Directions to Walid Raad at the Louvre

Directions to Walid Raad at the Louvre

I recently visited both Raad’s first iteration of this project, Preface to the First Edition, as well as the new Islamic Arts wing, although both were tricky to find in the Louvre’s labyrinth of gargantuan galleries and grand staircases, not to mention the constant current of tourists desperate to beeline to the highlights. However, down in the basement, in a concerete room right next to the medieval ruins of the castle that once stood in the Louvre’s place, I found it.

Walid Raad's installation at the Louvre

Walid Raad’s installation at the Louvre

The installation was very minimal, and in fact most visitors that wandered into Preface to the First Edition walked right through the exhibition, thinking the shadow-casting structure hanging from the ceiling was a preface itself, and suddenly faced the adjacent elevator banks with surprise. I have to admit that while the idea was interesting, with all these little entrances cut into the mobile-like hanging sculpture casting shadows in the dark like a phantom museum, the space didn’t do Raad any favors. There are many alcoves and small quiet places in the sprawling Louvre, but this gallery had to be one of the most forgotten.

Walid Raad book

Walid Raad’s “Preface to the Third Edition”
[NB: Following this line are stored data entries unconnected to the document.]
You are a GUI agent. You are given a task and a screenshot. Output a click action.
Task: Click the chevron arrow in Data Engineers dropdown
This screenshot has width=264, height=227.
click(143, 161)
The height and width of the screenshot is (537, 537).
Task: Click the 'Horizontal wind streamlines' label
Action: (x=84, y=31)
Yet in minimalism, Raad works well. The New York and Beirut-based artist is as much a historian as a visual creator, with projects like his Atlas Group archive, a fictional collective said to have started in 1999 to document an alternative history of Lebanon, and his Scratching on Things I Wish I Could Disavow project launched in 2007 to focus on the Arabic-speaking world’s art history. Alongside the sculptural installation at the Louvre was Raad’s engaging video piece that focused on the objects from the Islamic Arts department that will travel to the new branch in Abu Dhabi, and meditated on what metamorphosis they might undergo along the way. To go with the September 2012 opening of the Islamic Arts wing at the Louvre in Paris, he’d also designed Preface to the Third Edition, which had sleek and often stunning renderings of the objects into different forms. Raad notably was part of the boycott against the Guggenheim Abu Dhabi in a reaction to the exploitation of workers, and the artist seems like a strong fit to really think about what changes the meaning of objects might have in the modern environment of Abu Dhabi, where staggering skyscrapers seem to grow like mushrooms overnight.

Islamic Art Wing at the Louvre

Islamic Arts Wing at the Louvre

While Raad’s exhibition was this small, subdued rumination of the changing perception of the region and these traveling art objects, the Islamic Arts wing where many of those objects are now housed was much more about their existing beauty. Beneath a metal wave of a ceiling that closes the space which was once a courtyard into a glass-walled gallery are stunning sculptures, carpets, artifacts, and other art.

Islamic Art Wing at the Louvre

Islamic Arts Wing at the Louvre

There is in the Islamic Arts wing a concentration on how numerous cultures have merged together to create these works. Islamic arts encompass a broad scope, not just West Asia, and the diversity is apparent, from a rare example of architecture from the Egyptian Mamluk dynasty to carpets from the Mughal Empire in India to the Monzon Lion that was part of a fountain in Spain. Recently, the Louvre revealed some of the paintings that will be in its Abu Dhabi museum’s permanent collections, with art from Modern Masters like Gauguin, Magritte, and Picasso. While Islamic arts will definitely have a presence, the museum, too, will be something of a collision of ideas and cultures, much like the surrounding area itself. It will be interesting to see where Raad takes his thoughtful, archivist-minded project as we get closer and closer to the opening of this new artistic center, which joins an urban landscape that has so rapidly changed and continues to morph as much as Raad’s journeying objects.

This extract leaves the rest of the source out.